NNL breakthrough to boost medical radioisotope supply
The isotope is used in an emerging medical treatment called targeted alpha therapy, in which an alpha-emitting isotope is combined with a protein or antibody that specifically targets and destroy cancer cells while minimising damage to healthy tissue. However the use of these therapies has been constrained by global radioisotope supply shortages.
Health and nuclear medicine is one of NNL's four focus areas: the UK at present has no home-grown supply for the vast majority of radioisotopes, relying on imports from European facilities. Harvesting radioisotopes from existing nuclear material is a proven and beneficial approach to providing what is needed by medical clinicians and researchers, and the laboratory is working to develop new radioisotope production routes and start building this as a capability for the UK.

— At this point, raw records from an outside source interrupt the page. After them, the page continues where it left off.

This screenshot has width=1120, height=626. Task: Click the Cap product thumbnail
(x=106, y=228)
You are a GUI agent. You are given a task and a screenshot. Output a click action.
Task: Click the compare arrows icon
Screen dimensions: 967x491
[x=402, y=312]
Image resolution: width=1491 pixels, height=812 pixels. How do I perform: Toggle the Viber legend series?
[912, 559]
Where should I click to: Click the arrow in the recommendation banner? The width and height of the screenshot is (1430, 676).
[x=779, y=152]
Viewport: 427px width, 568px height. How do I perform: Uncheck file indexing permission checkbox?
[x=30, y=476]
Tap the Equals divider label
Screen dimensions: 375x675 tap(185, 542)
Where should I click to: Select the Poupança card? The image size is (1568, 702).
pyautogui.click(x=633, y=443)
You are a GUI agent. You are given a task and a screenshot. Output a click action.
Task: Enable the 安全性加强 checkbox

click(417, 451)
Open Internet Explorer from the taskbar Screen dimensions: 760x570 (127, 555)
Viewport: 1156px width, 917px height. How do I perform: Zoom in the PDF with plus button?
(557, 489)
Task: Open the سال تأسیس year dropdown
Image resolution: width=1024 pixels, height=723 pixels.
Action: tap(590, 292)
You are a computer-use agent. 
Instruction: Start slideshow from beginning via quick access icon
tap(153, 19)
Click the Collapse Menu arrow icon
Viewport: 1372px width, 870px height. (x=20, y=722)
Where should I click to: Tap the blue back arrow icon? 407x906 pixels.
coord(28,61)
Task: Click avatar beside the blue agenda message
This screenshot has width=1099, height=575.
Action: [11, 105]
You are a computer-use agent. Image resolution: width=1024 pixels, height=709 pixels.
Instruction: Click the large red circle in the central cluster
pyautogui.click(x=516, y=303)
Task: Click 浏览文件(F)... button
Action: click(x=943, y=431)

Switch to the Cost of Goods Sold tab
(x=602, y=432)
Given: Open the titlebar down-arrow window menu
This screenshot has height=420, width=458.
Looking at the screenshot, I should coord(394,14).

Pb-212, which has a half-life of 10.6 hours, can be recovered from thorium-232 by natural decay via thorium-228.
"Fifty years ago, the UK led the world in medical radioisotope research and production, yet today we rely on imports often from ageing facilities," NNL CEO Paul Howarth said. "Establishing a sovereign home-grown supply of these important medical radioisotopes would be transformative for healthcare in the UK and, given the global nature of the supply challenge, citizens of the other countries we supply.
"There is great demand from the healthcare profession for the UK to develop an indigenous supply of medical radioisotopes and this work is core to NNL's purpose of nuclear science to benefit society."
NNL's production process requires complex chemical separation and purification of nuclear material and builds on the laboratory's capability in this area, Health and Nuclear Medicine Director Nick Hanigan said. "Our plan now is to scale the production route in order to remove the significant supply constraints currently faced by hospitals," he added.
"This breakthrough development is a single aspect of our work on medical radioisotopes, a tool used on a daily basis by every hospital in the UK to diagnose and treat health conditions including many types of cancer, heart disease and thyroid disease and for the early detection and assessment of brain disorders such as epilepsy, Alzheimer's disease and other forms of dementia."
NNL is now working on quality assurance and scale-up work in collaboration with clinicians and academics. These include Queen Mary University of London and King's College London and their associated nuclear medicine departments.